Estimated reading time: 2 minutes

Yesterday, I had a sudden realization.

You know, one of those moments when an idea that has been true but somehow invisible to you all along comes to light, and you can’t unsee it?

I do not have a “native” language anymore.

First, there was Italian

I was born in Italy, and for the first 14 years of my life, that’s the only language I spoke.

Like everyone else in middle school, I studied a foreign tongue, French in my case, but I didn’t make much progress at that age like most people. Add into the mix two summers where I spent one month in the french part of Switzerland with my parents, and I could make sense of written French, not much more.

That’s when I still had a mother tongue, Italian.

Then French took over.

I was 14 when I moved to France with my parents.

The first year was quite intense. A deep dive, if you will, as I resumed school in a foreign language in a town where no one I knew besides my parents spoke Italian. I learned, eventually.
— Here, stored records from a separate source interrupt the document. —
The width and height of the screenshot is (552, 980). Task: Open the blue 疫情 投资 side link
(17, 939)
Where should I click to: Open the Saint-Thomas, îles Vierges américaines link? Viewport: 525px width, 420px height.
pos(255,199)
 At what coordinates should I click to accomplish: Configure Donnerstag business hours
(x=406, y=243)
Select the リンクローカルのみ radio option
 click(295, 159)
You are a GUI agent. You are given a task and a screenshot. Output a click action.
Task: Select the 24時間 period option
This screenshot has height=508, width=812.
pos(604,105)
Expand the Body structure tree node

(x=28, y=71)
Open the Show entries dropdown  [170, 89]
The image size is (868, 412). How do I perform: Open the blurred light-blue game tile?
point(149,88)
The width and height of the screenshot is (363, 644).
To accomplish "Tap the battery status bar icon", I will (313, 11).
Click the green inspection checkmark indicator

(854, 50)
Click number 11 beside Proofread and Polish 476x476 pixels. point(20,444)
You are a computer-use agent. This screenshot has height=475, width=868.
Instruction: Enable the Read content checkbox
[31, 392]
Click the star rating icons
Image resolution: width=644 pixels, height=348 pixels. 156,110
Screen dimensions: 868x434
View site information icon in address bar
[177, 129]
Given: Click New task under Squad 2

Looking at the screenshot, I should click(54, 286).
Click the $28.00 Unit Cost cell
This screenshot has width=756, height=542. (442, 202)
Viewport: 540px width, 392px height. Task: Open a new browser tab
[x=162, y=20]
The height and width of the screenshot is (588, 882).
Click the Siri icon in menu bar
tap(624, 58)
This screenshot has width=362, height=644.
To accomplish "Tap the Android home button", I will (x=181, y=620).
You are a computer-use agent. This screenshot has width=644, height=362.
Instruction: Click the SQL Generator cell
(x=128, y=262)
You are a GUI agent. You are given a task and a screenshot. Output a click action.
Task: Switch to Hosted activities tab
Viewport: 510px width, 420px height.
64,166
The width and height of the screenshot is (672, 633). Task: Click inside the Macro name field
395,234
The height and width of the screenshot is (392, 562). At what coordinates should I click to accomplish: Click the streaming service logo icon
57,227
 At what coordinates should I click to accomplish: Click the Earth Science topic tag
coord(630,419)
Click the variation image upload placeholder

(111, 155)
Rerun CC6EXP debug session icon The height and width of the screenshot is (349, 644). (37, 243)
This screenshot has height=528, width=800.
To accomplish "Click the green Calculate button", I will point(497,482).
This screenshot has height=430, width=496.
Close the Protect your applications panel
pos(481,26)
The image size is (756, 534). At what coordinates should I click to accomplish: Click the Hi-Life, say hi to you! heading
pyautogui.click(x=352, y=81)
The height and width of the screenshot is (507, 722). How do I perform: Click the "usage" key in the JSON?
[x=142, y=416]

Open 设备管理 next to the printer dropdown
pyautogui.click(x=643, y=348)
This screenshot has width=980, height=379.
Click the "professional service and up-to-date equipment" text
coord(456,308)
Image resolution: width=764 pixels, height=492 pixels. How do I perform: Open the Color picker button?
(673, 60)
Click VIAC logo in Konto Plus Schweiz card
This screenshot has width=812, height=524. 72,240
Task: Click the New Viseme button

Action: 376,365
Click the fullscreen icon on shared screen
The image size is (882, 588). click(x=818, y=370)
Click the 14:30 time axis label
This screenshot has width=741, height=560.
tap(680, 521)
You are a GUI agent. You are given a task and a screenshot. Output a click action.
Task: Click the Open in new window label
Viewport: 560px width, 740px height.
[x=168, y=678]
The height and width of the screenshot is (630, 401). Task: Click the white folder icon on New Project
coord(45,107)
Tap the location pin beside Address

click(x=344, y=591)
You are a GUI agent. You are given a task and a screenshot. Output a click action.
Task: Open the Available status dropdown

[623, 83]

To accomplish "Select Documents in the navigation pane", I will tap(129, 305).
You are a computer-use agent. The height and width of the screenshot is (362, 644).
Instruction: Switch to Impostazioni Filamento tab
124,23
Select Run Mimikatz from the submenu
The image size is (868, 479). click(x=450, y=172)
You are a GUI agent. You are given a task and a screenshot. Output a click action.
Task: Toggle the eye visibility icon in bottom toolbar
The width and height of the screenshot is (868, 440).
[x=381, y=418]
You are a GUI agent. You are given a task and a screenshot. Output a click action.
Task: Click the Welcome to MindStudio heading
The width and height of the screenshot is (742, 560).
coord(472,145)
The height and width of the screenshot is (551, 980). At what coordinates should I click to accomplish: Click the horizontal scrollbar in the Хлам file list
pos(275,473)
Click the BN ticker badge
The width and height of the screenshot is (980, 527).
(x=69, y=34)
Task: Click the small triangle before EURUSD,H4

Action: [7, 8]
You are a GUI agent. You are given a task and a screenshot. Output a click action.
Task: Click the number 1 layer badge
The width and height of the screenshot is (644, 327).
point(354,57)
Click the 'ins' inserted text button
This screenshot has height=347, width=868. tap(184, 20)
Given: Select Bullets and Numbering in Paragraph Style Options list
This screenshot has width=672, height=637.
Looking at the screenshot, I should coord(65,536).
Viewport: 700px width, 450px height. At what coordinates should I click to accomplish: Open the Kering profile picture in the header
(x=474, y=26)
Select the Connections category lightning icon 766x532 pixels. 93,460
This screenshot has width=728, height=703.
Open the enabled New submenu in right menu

My French improved year after year, and I reached a point where I was more comfortable speaking it than Italian.

After all, I spent 28 years in French-speaking countries.

Meanwhile, English snook up on me.

English, like French years prior, didn’t stick in school.

I started working online, building websites, hiring people from India to Thailand, to South America, doing business with American companies, and finally joining one 11 years ago. I went from using English a few hours per day to making it the primary language I speak, read, and write each day.

To this day, I have more than 32,000 hours of English practice.

I don’t complain. I enjoy speaking each of these three languages.

But I had this realization that neither feels like my “native” one anymore.